[Start of section]
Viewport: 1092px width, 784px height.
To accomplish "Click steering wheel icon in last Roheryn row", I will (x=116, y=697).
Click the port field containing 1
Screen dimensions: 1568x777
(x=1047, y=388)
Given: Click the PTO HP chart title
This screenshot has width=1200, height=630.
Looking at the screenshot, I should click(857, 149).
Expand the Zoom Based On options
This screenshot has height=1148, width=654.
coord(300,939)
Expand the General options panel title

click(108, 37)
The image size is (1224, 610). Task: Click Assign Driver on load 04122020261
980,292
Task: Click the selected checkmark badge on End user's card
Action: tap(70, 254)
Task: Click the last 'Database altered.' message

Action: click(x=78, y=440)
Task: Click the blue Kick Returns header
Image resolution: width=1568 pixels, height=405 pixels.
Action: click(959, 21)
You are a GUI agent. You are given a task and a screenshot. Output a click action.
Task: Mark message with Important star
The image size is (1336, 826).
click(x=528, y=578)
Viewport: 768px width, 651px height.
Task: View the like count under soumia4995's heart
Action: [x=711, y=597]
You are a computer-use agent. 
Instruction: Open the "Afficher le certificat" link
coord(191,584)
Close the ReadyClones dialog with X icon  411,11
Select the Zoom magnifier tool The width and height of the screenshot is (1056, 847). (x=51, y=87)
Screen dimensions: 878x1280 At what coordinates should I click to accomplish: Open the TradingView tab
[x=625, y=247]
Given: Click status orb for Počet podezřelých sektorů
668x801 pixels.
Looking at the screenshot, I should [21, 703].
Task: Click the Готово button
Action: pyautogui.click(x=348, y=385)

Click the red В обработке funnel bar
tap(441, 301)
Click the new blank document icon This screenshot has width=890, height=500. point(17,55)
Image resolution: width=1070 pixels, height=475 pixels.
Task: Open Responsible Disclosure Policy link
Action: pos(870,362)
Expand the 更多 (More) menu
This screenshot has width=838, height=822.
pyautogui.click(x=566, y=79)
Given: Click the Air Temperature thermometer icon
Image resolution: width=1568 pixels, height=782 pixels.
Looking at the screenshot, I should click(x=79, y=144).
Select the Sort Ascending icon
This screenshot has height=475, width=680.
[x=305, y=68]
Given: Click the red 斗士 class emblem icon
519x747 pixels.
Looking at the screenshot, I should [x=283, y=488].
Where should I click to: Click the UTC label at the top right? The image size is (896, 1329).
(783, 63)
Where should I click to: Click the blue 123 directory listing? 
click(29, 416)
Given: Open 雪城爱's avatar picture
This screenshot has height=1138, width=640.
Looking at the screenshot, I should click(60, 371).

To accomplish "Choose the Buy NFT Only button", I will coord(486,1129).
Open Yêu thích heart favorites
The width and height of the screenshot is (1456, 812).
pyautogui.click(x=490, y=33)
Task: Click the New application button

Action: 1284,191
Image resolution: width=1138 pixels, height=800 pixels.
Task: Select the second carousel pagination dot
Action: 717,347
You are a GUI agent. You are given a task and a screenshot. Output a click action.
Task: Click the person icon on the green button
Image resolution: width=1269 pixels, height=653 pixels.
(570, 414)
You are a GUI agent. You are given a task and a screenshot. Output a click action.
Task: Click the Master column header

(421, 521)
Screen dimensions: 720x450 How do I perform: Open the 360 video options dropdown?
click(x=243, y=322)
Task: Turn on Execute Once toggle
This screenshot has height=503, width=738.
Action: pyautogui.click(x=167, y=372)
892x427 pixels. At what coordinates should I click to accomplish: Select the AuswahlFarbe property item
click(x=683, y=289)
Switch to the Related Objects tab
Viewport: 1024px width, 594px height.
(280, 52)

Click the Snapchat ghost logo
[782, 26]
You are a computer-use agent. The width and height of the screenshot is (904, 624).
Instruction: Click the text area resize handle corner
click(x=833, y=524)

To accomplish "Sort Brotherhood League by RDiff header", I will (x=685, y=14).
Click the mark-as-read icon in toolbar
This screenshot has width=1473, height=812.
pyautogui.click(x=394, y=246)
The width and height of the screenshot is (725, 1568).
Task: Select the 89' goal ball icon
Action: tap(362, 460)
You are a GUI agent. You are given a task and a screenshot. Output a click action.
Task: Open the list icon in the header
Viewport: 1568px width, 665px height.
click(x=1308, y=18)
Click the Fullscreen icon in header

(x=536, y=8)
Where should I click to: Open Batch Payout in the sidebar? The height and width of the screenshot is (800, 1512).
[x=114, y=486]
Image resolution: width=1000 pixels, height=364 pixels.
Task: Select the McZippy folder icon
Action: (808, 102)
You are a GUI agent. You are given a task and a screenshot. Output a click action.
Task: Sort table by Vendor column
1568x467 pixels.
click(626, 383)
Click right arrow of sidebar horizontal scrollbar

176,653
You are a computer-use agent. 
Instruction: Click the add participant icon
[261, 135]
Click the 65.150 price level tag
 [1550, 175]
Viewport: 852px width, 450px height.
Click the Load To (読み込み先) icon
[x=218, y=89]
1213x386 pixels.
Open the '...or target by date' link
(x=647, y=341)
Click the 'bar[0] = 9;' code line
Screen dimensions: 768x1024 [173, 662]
[End of section]
▸ What you will do
Pull every line with the word "Zoom" from the data.

▸ Reply
Expand the Zoom Based On options
Select the Zoom magnifier tool The width and height of the screenshot is (1056, 847). (x=51, y=87)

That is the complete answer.